Copyright (c) 2023 Graphcore Ltd. All rights reserved.

# Heterogeneous graph learning on IPUs

Many real-world graphs are heterogeneous, meaning single node and edge features are insufficient to capture all the information in the graph, leading to graphs which have a different node types and different edge types between those nodes. This comes with a few considerations, how do we construct a model suitable for training with heterogeneous graph data and how do we create mini-batches from this data.
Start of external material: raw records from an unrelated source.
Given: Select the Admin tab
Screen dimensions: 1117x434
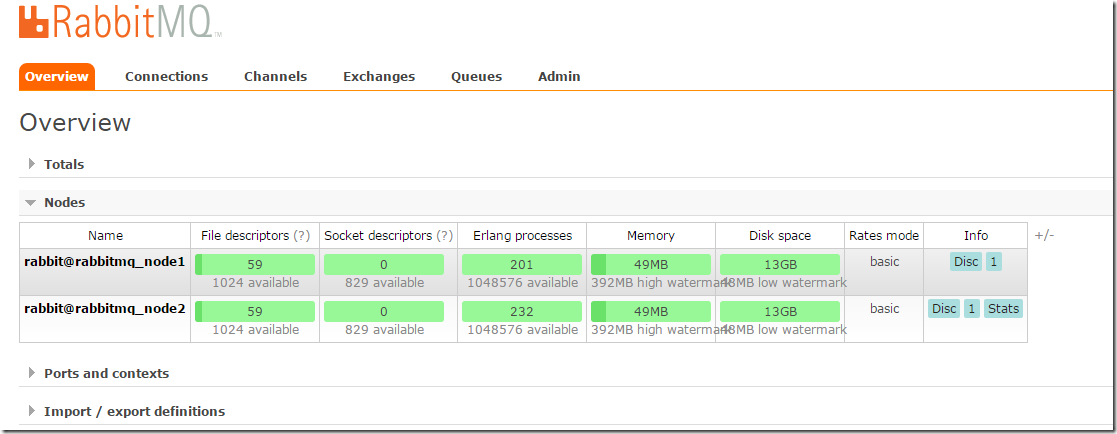Looking at the screenshot, I should click(559, 76).
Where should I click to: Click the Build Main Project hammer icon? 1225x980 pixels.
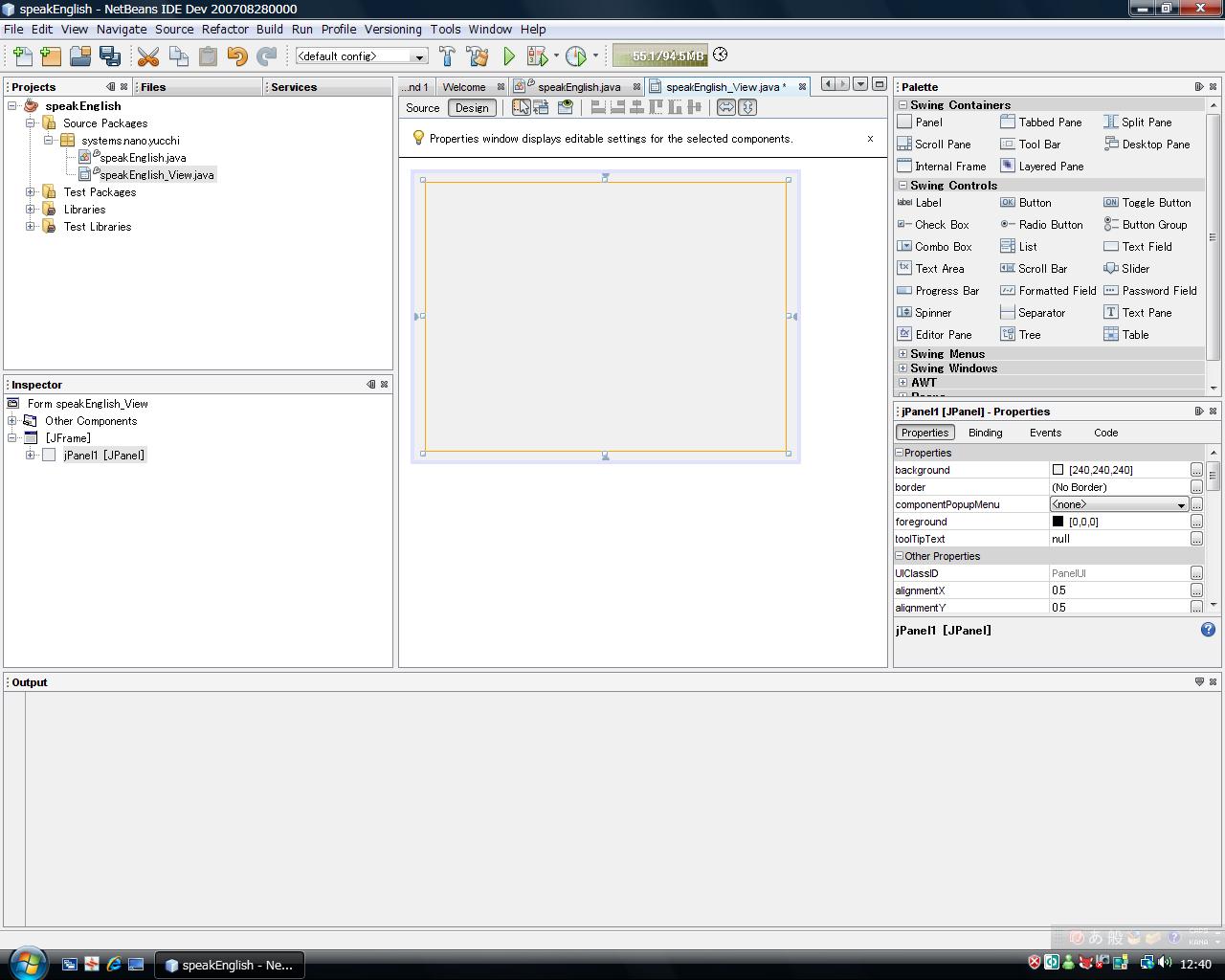click(447, 56)
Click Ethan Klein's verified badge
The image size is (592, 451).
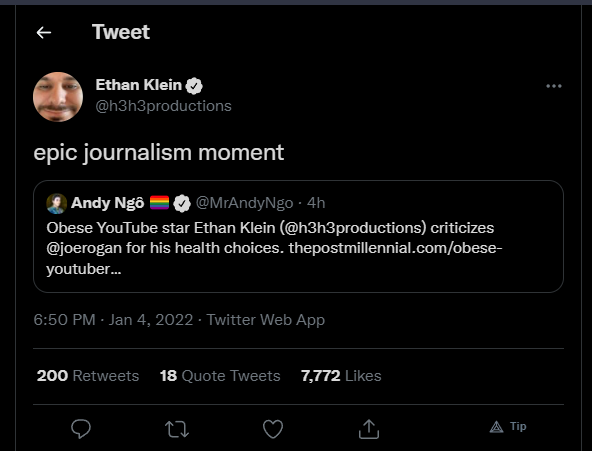[194, 86]
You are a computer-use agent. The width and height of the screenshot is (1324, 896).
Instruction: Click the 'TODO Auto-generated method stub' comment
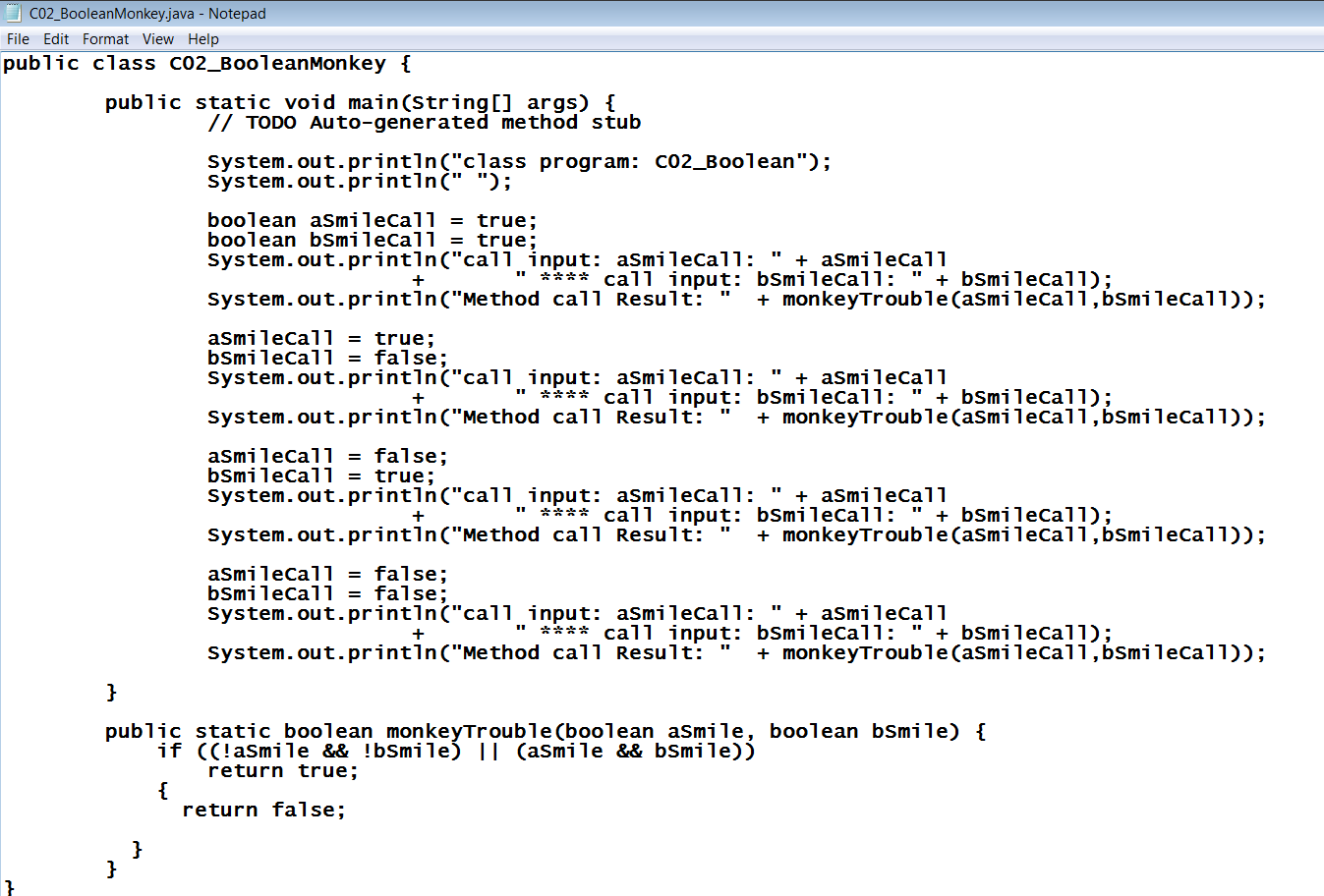(x=424, y=123)
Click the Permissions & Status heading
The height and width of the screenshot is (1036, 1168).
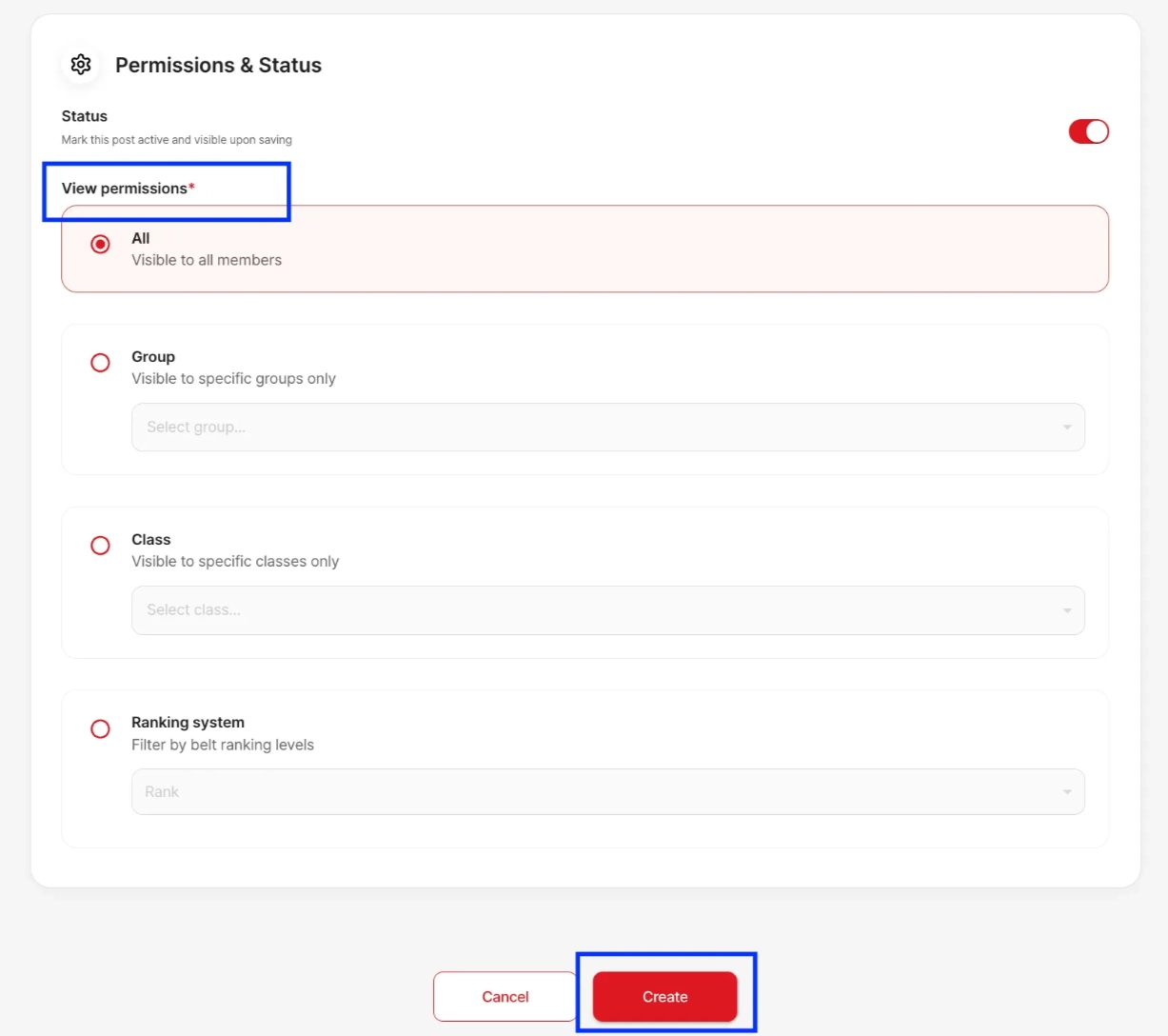(x=218, y=65)
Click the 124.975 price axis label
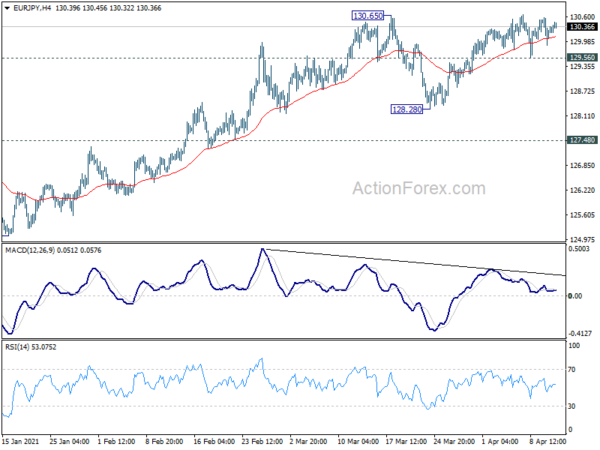600x450 pixels. (582, 240)
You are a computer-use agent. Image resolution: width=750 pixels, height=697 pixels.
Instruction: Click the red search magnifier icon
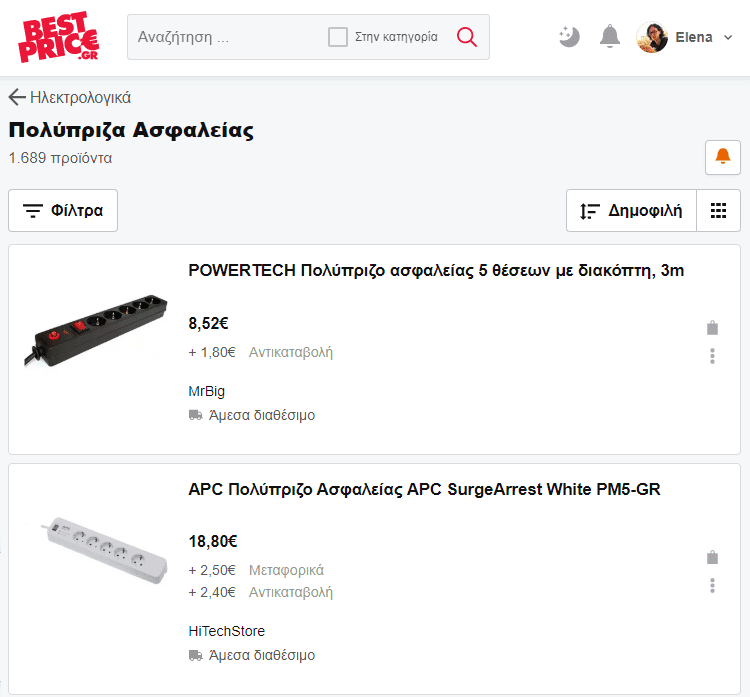(x=467, y=37)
We will answer both of those questions, with a focus of looking at how we do these on Graphcore IPUs to enable accelerating heterogeneous graph learning workloads.

In this tutorial you will learn how to:

- Use a couple of PyTorch Geometric approaches to Heterogeneous graph learning and how to run them on the IPU.
- Understand how to sample heterogeneous graphs with a fixed size suitable for the IPU.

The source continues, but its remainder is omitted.